Yine en süslü halini takınmışken bu şehir günlerden birinde,bir yağmur geldi çattı!Bir gün,şehre bir yağmur yağdı...O, dalıp gitmiş bakarken maviliklere, şaşkınlıkla kırpıştırdı gözlerini kaldırdı başını baktı maviden bozma griye! Nasıl da yağıyordu yağmur öyle! Ve gözleri anlamsız bir rekabete girmişti sanki gökyüzüyle.Her ani yağmurun daha baskın çıkacağı korusuyla,durmaksızın, ağlıyordu...
O gün, şehre bir yağmur yağdı.Sokaklar ıslandı, kaldırımlar ıslandı, gözleri ıslandı...Her şeyi alıp götürdü sanki yağmur ardından.Onu bile!

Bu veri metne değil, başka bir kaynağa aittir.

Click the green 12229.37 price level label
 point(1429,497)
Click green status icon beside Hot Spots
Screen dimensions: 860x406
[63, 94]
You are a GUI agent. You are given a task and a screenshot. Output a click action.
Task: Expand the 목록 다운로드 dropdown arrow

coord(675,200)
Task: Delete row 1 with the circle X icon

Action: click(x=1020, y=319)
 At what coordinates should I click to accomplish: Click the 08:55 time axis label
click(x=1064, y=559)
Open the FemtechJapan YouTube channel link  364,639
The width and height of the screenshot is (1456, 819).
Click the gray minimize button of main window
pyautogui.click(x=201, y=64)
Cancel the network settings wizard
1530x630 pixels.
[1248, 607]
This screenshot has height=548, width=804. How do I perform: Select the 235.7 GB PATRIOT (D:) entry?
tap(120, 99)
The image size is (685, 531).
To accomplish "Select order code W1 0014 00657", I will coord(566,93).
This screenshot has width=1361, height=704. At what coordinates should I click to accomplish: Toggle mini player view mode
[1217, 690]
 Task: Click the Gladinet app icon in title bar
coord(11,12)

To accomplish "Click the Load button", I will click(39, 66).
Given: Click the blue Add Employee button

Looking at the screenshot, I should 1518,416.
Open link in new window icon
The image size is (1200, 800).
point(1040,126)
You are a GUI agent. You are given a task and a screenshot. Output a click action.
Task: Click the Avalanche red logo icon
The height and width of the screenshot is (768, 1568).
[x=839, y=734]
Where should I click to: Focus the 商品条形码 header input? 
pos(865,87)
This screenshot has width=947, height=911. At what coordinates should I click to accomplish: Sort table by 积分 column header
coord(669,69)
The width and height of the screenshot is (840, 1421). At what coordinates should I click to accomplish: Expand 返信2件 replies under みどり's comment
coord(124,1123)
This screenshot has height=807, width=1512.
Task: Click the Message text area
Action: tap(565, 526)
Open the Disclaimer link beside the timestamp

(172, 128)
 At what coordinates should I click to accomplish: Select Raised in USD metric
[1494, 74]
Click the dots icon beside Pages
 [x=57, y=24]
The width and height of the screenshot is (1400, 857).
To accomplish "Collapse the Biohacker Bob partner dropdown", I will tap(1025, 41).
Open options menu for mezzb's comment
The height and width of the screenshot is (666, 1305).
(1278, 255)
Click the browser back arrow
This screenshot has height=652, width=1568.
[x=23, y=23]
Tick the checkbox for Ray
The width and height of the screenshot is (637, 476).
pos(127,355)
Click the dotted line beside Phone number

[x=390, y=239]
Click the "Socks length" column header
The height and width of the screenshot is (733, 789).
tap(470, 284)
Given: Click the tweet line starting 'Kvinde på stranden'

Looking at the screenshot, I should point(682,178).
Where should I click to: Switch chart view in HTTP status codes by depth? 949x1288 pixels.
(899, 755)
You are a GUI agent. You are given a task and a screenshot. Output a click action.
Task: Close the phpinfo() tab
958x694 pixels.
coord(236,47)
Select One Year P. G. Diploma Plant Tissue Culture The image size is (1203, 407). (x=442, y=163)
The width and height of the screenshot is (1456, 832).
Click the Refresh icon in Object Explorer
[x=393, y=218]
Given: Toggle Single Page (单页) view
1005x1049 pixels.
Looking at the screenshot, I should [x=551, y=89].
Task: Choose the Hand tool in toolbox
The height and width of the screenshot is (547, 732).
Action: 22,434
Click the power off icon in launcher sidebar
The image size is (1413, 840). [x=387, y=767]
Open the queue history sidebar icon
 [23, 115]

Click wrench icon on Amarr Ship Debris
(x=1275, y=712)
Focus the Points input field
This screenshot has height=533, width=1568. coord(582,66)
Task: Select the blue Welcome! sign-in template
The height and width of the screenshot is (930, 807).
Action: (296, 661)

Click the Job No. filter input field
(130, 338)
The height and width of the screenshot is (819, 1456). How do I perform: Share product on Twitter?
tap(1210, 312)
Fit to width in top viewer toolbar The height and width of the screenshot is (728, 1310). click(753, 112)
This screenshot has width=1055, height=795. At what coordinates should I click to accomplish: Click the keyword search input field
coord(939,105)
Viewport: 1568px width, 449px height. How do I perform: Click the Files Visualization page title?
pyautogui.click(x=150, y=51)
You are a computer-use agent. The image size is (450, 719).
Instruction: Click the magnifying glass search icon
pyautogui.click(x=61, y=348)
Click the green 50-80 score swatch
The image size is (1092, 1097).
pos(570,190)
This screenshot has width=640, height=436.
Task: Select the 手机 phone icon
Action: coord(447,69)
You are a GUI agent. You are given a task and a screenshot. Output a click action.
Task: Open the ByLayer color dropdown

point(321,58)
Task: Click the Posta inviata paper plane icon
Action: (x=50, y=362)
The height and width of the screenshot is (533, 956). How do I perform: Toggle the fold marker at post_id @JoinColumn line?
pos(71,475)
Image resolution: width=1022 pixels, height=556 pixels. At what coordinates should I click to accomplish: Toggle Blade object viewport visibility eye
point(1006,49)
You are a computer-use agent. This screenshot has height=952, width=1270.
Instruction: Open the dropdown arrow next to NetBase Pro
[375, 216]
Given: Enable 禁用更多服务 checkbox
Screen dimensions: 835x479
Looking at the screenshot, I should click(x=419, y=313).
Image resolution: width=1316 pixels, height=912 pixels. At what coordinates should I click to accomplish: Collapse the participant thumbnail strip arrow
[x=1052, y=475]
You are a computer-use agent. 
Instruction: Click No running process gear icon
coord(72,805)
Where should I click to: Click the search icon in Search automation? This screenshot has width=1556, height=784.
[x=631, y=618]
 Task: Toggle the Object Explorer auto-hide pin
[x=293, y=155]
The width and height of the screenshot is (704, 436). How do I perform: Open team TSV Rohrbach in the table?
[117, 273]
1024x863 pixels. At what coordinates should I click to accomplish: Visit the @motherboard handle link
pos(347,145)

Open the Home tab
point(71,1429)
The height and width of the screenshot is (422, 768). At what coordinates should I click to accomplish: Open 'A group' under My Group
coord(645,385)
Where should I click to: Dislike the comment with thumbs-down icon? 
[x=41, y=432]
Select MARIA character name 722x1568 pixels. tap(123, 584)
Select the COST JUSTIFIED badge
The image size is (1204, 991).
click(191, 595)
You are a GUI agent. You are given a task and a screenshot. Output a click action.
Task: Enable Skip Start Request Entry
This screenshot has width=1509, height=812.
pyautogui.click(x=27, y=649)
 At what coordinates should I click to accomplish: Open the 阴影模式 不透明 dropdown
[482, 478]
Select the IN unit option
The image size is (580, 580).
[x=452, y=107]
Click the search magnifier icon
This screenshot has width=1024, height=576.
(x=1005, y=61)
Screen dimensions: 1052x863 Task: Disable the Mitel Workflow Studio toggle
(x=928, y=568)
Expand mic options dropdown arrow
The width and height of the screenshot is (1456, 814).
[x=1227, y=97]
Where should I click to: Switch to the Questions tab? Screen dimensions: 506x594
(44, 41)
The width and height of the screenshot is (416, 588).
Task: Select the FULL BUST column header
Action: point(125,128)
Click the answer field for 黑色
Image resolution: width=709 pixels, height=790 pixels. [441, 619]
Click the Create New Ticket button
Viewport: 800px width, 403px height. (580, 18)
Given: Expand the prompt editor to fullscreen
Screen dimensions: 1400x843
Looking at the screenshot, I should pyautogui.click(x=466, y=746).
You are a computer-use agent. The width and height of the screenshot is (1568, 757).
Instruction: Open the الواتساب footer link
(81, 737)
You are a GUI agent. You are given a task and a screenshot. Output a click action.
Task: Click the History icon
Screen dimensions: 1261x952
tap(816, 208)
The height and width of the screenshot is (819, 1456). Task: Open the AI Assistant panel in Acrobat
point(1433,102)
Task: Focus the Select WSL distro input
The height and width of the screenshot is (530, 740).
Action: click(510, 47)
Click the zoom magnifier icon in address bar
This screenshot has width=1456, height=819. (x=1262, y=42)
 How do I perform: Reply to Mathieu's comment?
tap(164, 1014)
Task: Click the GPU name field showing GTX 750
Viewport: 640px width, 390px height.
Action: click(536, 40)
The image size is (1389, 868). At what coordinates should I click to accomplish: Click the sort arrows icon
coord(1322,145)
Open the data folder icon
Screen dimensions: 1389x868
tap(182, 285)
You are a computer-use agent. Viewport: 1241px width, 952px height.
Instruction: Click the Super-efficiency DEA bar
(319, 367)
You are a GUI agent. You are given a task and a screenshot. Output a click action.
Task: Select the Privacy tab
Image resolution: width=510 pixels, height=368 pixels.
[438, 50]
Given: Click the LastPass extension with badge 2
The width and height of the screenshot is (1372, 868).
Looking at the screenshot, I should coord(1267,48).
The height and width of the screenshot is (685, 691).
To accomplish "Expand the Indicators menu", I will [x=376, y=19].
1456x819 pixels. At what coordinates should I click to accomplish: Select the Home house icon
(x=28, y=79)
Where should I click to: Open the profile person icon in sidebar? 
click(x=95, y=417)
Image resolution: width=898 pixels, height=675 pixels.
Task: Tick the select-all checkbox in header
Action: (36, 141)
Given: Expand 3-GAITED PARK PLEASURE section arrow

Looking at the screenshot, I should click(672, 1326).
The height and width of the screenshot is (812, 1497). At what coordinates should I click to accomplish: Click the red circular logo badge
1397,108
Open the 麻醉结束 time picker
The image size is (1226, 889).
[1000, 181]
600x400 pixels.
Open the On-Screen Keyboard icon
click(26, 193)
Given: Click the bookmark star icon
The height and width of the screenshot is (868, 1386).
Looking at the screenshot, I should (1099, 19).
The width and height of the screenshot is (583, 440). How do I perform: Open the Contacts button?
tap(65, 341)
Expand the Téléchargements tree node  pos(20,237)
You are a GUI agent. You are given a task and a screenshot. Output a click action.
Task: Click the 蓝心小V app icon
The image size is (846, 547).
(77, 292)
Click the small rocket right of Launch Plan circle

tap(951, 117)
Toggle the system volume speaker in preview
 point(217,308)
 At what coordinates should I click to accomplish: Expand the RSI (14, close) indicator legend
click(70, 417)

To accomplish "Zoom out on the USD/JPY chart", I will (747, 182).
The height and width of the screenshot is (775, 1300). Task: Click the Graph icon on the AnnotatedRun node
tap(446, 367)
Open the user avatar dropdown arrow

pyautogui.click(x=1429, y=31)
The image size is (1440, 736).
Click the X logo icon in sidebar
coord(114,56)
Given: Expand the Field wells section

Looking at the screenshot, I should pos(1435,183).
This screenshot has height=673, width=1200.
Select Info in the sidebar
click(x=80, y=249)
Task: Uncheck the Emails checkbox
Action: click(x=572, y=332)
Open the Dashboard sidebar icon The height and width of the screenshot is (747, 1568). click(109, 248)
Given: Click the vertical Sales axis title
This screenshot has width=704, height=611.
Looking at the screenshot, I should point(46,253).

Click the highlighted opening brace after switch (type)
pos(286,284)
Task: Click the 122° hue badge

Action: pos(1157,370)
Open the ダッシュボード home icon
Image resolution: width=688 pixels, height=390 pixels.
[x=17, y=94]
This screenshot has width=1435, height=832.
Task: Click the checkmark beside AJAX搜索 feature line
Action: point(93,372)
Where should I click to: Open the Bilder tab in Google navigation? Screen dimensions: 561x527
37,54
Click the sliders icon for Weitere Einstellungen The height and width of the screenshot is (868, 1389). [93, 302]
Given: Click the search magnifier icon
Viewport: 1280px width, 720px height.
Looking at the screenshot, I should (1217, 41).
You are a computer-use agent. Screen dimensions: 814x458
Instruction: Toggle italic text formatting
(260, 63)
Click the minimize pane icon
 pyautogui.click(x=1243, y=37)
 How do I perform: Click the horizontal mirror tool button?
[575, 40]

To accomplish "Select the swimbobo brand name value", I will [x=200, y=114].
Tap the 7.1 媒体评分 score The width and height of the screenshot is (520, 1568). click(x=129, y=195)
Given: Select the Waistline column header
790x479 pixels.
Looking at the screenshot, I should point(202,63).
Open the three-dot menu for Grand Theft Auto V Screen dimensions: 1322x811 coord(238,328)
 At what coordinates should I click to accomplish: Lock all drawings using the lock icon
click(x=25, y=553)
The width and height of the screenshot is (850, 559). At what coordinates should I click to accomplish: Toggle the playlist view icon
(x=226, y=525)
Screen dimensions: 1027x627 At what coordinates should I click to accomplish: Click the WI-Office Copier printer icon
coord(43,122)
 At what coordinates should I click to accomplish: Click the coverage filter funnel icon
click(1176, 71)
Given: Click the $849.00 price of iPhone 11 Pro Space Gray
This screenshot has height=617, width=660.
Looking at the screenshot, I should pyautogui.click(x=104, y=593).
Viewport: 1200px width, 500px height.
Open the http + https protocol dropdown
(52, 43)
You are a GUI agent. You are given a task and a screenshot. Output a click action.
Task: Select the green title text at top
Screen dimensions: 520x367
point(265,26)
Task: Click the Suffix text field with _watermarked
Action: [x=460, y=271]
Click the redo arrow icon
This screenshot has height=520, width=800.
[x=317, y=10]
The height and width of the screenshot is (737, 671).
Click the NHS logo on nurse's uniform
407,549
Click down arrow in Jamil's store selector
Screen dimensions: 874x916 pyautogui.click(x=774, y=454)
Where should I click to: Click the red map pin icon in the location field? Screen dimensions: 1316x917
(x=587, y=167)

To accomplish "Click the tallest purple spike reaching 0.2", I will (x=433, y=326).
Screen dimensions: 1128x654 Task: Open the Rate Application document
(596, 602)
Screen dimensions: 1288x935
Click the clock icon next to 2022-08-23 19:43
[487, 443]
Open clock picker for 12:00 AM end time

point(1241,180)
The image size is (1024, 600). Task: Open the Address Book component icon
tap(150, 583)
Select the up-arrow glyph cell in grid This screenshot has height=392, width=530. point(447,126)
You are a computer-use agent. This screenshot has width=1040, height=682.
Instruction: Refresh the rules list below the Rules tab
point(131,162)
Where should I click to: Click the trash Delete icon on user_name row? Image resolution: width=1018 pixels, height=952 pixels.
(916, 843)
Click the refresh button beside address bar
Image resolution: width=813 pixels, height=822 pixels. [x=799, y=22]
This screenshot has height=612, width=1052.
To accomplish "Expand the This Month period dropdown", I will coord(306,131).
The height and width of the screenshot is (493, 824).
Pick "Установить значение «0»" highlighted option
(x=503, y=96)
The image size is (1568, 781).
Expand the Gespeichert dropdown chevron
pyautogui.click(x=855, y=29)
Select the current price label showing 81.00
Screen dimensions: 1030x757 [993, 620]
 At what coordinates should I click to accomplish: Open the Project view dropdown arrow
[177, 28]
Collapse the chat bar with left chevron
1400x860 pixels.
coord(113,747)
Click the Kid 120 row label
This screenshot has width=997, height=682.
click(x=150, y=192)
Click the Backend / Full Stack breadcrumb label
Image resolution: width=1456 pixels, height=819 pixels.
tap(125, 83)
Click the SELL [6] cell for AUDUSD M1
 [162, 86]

Ne rüzgara kafa tutan martıların ağıtı durdurabildi onu, ne rüzgarın çaresiz tavrı...Bir kaç yaprak düşerken ıhlamur ağacından, kaldırımlar duyuramadı sesini bir türlü ( sanki kimsenin kaldırımdan yürümeyeceği tutmuştu ) ! Ihlamur ağaçlarını , kaldırım taşlarını , göz yaşlarını bırakıp ardında , gitti...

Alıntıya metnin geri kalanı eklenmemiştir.